The Green and Gold campaign has come to symbolize fans disdain for the Glazers’ ownership. (Getty)

(WFI) Interest payments and one-off financial charges on Manchester United’s huge debts have caused the club record losses of £83.6million, despite it reporting increased turnover.

The results published earlier today show that turnover has increased to a record £286.4m because increased matchday, broadcasting and commercial income, but that club debt was still in excess of half a billion pounds.

Total debt stood at £521.7m to the end of the year to 30 June. In addition to this, the Glazer family, who own the club, also owe a further £225m in high-interest PIK loans. These are secured against their shareholding in United and now accrue at an annual interest rate of 16.25% per annum.

The club missed out on the EPL title last year to Chelsea after winning the three previous titles and the 2008 Champions League.

But the squad has suffered from lack of investment and little of the £80 million received from the sale of Cristiano Ronaldo to Real Madrid last year has found its way back into Sir Alex Ferguson’s transfer kitty. His team is still heavily reliant on veterans Ryan Giggs and Paul Scholes and has had an indifferent start to the current season.

The Manchester United Supporters Trust (MUST) say that the results increase pressure on the Glazer family after the supporters had suffered another let down from their regime.

“The financial results today continue to demonstrate the tremendous revenue generated by Manchester United – directly or indirectly through the unparalleled loyal support the club receives,” said a MUST spokesman.

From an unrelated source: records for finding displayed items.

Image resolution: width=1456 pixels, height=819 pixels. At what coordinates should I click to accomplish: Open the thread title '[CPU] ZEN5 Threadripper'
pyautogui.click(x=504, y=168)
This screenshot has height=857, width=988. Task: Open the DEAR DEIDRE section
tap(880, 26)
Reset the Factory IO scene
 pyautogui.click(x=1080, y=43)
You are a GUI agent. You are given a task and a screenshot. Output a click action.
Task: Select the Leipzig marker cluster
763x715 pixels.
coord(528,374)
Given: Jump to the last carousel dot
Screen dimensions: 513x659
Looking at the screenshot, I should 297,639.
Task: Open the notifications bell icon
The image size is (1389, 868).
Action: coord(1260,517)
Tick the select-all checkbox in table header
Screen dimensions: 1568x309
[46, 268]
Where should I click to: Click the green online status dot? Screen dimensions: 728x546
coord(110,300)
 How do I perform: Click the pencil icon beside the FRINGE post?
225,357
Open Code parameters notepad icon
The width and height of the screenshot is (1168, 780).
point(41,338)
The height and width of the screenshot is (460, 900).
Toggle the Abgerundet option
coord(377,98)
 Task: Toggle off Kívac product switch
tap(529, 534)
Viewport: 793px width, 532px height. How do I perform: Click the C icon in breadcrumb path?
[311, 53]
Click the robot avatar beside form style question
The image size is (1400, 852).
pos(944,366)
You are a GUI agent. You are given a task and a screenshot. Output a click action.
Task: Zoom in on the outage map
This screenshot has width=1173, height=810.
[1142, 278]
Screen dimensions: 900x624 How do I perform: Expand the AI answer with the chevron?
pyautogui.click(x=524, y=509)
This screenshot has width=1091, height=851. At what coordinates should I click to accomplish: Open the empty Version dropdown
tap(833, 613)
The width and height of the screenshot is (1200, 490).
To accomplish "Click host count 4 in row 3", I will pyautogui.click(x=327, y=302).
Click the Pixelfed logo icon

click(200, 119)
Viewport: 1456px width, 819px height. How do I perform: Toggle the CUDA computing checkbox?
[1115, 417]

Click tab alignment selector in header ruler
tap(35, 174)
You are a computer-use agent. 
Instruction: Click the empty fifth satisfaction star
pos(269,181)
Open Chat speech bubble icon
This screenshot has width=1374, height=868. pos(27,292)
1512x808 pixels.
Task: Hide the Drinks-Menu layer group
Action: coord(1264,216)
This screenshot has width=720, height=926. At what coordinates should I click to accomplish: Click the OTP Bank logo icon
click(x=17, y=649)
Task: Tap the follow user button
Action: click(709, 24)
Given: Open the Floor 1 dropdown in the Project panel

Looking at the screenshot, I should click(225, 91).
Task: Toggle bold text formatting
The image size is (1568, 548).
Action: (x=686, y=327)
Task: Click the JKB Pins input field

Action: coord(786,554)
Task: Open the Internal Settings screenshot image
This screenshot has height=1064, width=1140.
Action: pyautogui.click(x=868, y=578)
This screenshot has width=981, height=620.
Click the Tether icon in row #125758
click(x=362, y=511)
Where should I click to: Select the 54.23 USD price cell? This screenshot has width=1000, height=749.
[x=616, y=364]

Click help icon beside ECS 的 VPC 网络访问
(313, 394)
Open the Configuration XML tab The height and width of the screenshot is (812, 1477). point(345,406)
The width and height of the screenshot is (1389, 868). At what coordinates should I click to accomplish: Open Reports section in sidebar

“Sadly those supporters are let down by owners who continue to extract millions from our club.

“Imagine how successful we could be without the millstone that is the Glazers’ ownership?

“The pressure continues to build on them – with greater competition domestically it is going to become increasingly expensive just to maintain a place in the Champions League and the huge debt burden makes the club extremely vulnerable to any dip in revenues such as that which might be triggered by a decline in on the pitch performance.

“When Sir Alex retires the chances of maintaining anything like the same level of success look remote without massive investment.

“So the clock is ticking for the Glazers – and for the supporters too.”